Welke kenmerken van kinderen en van hun thuissituatie dragen bij aan schoolsucces in het voortgezet onderwijs?
Geplaatst op 23 januari 2019
Samenvatting
De cognitieve capaciteiten van leerlingen voorspellen schoolsucces het beste. Daarnaast zijn leerlingkenmerken als metacognitieve vaardigheden, ontwikkelingsfase en leeftijd van invloed op hun schoolloopbaan. Wat ouders hun kinderen meegeven en wat ze doen ter ondersteuning speelt ook een rol bij schoolsucces. Er is echter nog veel onbekend over de precieze invloed van elk van deze factoren. Omdat de factoren samenhangen met elkaar en met cognitie is de invloed van iedere factor op zichzelf moeilijk te bepalen.
Het cognitieve ontwikkelstadium van de leerling is een belangrijke voorspeller van schoolprestaties. Sommige leerlingen die zich wat trager ontwikkelen, hebben aan het begin van het vo de concreet of formeel operationele fase (in staat zijn om abstract te denken) nog niet volledig doorlopen. Leeftijdsverschillen, die in de brugklas behoorlijk uiteen kunnen lopen, verklaren deels verschillen in ontwikkeling van de brugklasleerlingen.
In het voortgezet onderwijs wordt van leerlingen doorgaans meer zelfstandigheid verwacht dan op de basisschool. Het vo doet een groter beroep op zelfsturing en/of metacognitieve vaardigheden als oriënteren, plannen en reguleren. Het beheersen van deze vaardigheden heeft invloed op het schoolsucces. De mate waarin leerlingen zelfsturend kunnen zijn, hangt af van kennis, ervaring en leeftijd.

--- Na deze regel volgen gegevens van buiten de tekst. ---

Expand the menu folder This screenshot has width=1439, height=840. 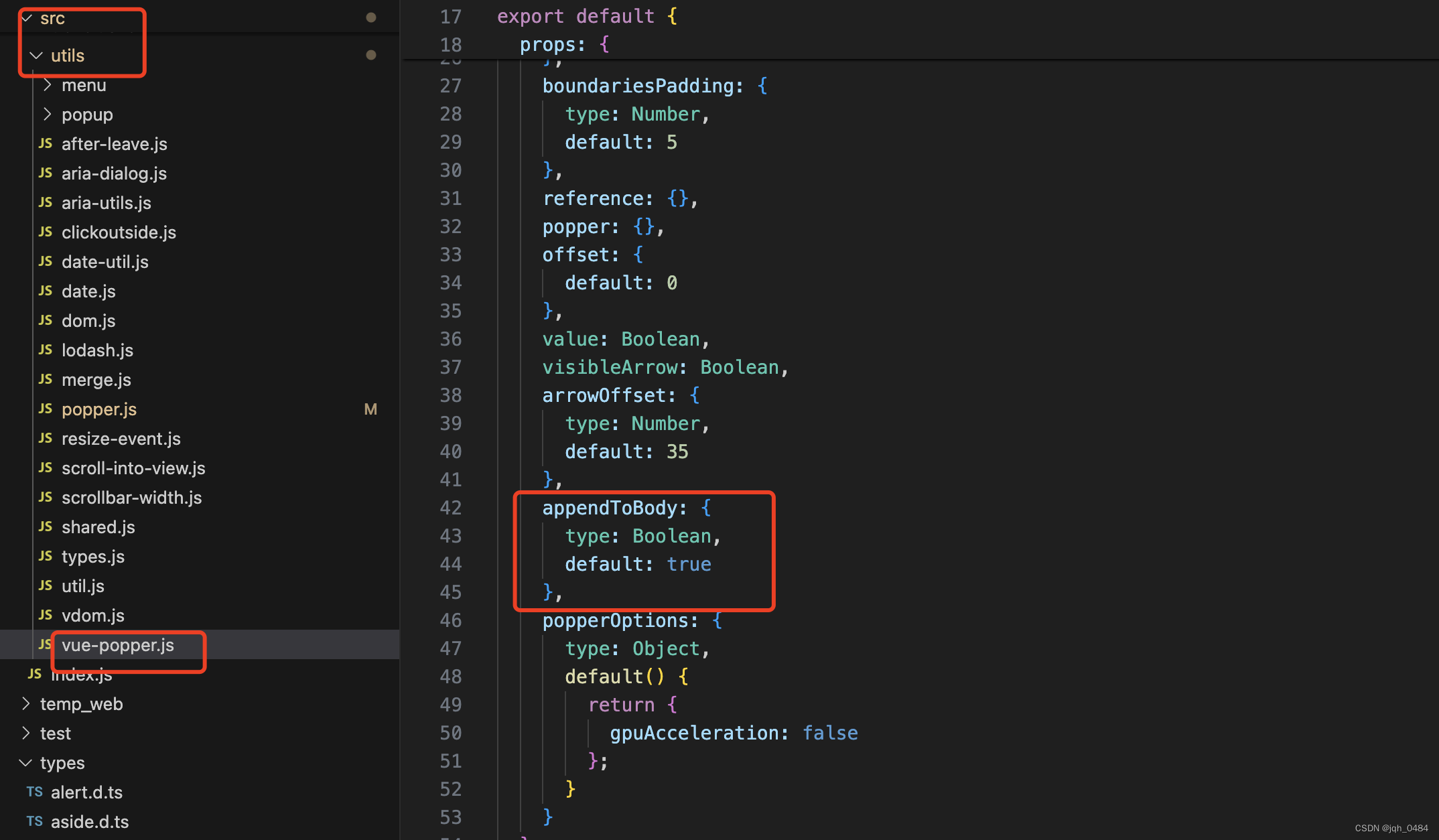(x=47, y=84)
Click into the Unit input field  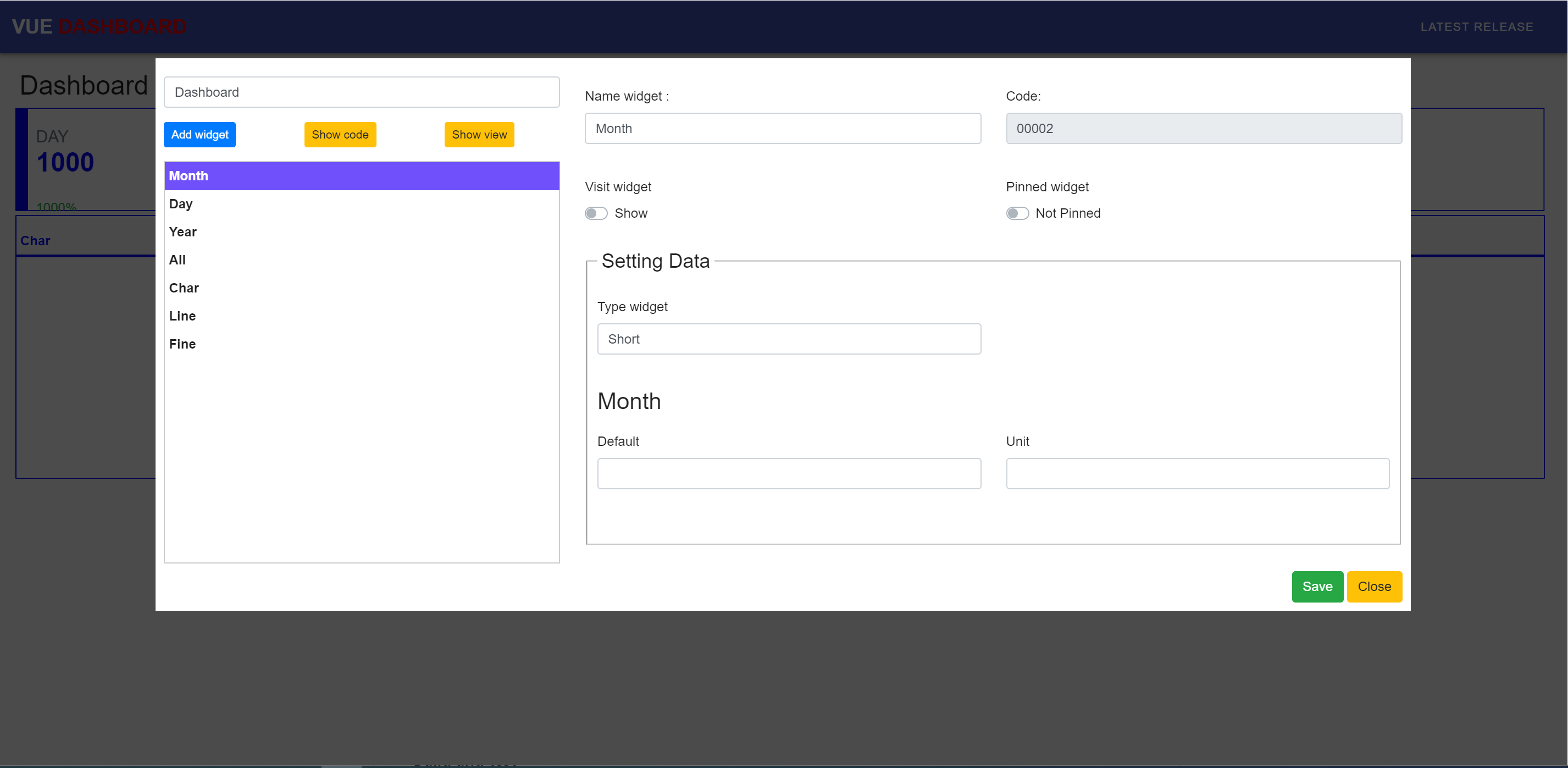[1196, 473]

Intrinsieke motivatie (motivatie die uit jezelf komt) heeft een positieve invloed op schoolprestaties. Andersom geldt dat eerdere schoolprestaties motivatie beïnvloeden. Problematisch bij het bepalen van de invloed van niet-cognitieve factoren is dat zij eerdere resultaten beïnvloeden en er door beïnvloed worden. Bijvoorbeeld: succesvolle prestaties beïnvloeden motivatie en zelfvertrouwen waardoor er vervolgens weer een grotere kans is op succesvolle prestaties. Dit zal in zekere mate gelden voor alle hierboven besproken factoren.
De achtergrond en de rol van ouders
Er is een verband tussen het opleidingsniveau (en de sociaal economische positie) van ouders en de onderwijsuitkomsten van hun kinderen. Hoger opgeleide ouders hebben kennis over de wereld en door deze mee te geven aan hun kinderen beïnvloeden ze hun schoolsucces.

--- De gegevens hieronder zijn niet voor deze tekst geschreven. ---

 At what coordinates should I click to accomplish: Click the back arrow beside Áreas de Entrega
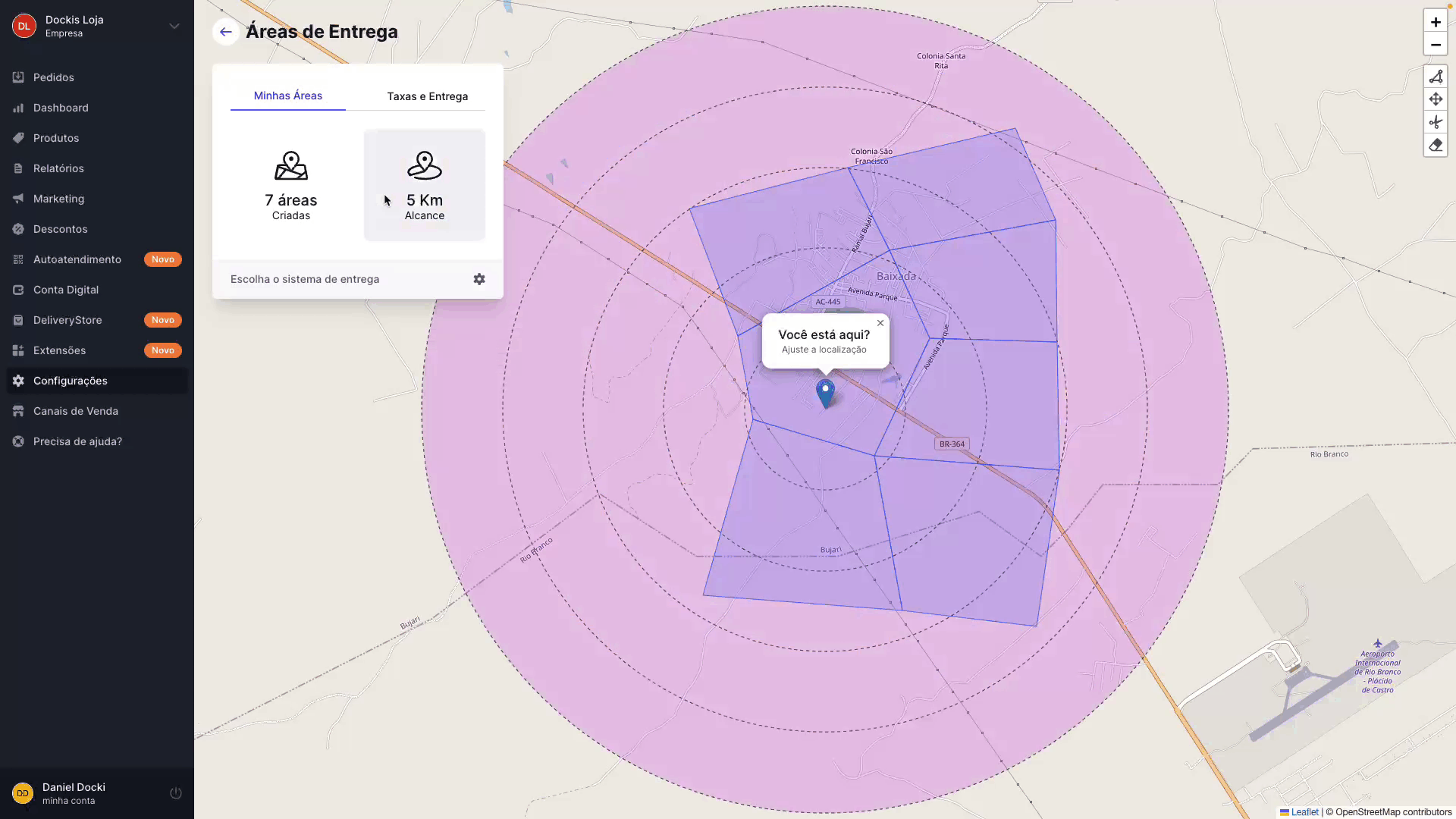[225, 32]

Behalve kennis van ouders is hun betrokkenheid belangrijk. Actieve betrokkenheid bij school – ook en juist door ouders met een lagere sociaal economische positie – bevordert schoolsucces. Wat ouders feitelijk doen (belangstelling tonen, zorgen dat huiswerk gemaakt wordt, et cetera) doet er toe.

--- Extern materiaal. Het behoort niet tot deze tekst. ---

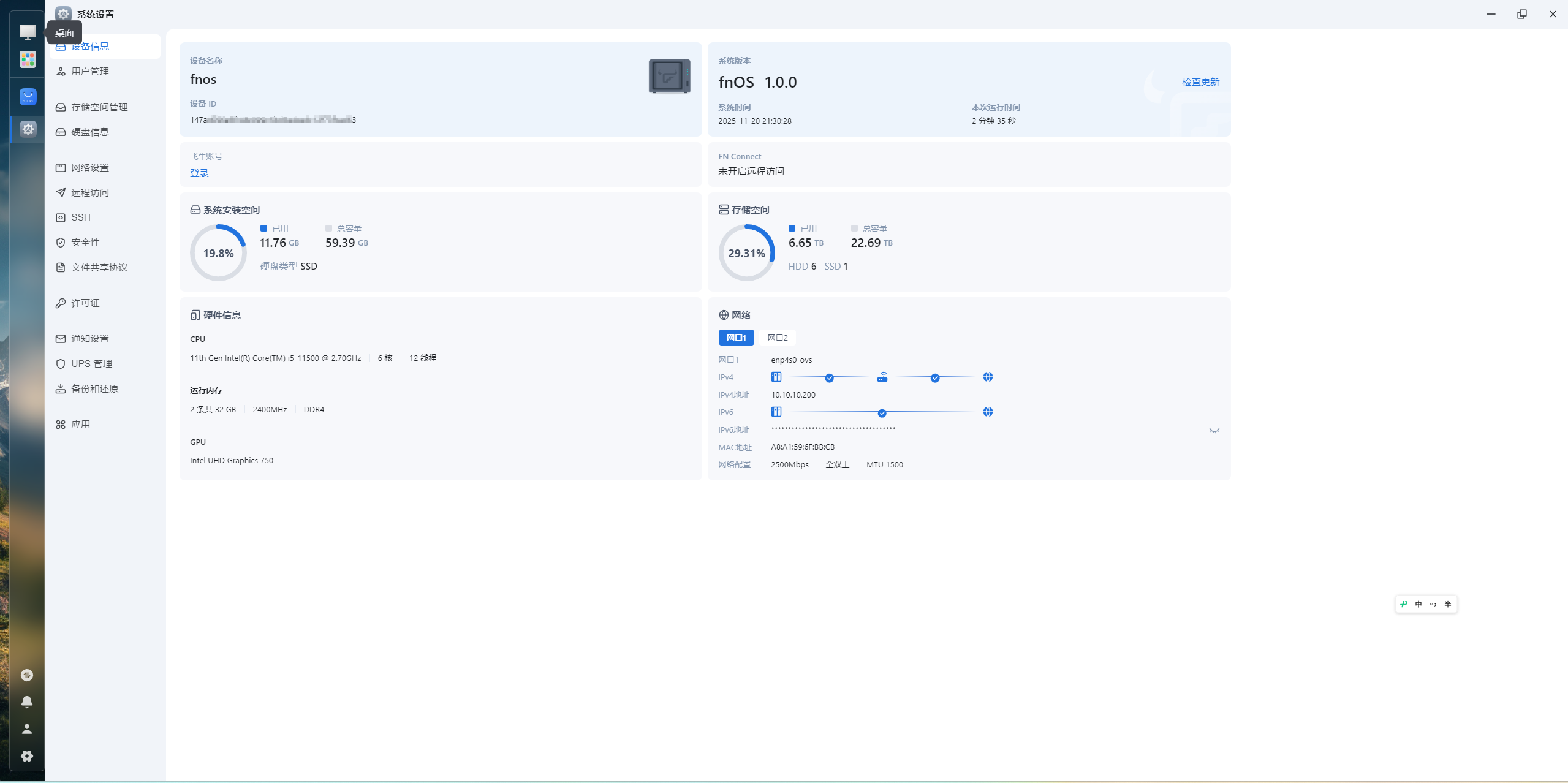Open the colorful app grid icon
Screen dimensions: 1568x783
pyautogui.click(x=28, y=59)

Daarnaast dragen problemen thuis vaak bij aan schooluitval en zullen in het algemeen belemmerend zijn voor schoolsucces. Uit een kleine studie bleek het grootste deel van de afstroom van leerlingen is te verklaren door problematiek van de leerling. Het ging daarbij om een complex van motivatieproblemen, gedragsproblematiek, psychische klachten, frequent/langdurig verzuim, faalangst en gecompliceerde thuissituaties.
Het schooladvies
Het is bekend dat het oordeel van de leerkracht bij het schooladvies niet losstaat van vooroordelen of (onbewuste) aannames. Dat oordeel valt vaker negatief uit voor leerlingen uit lagere sociaal economische milieus. Leerkrachten schatten de competenties om ouderbetrokkenheid te tonen van ouders uit de lagere sociaal economische klassen en allochtone ouders te laag in. Door deze misverstanden en het (daardoor) hebben van te lage verwachtingen van bepaalde groepen leerlingen kunnen leraren een (te) laag schooladvies geven.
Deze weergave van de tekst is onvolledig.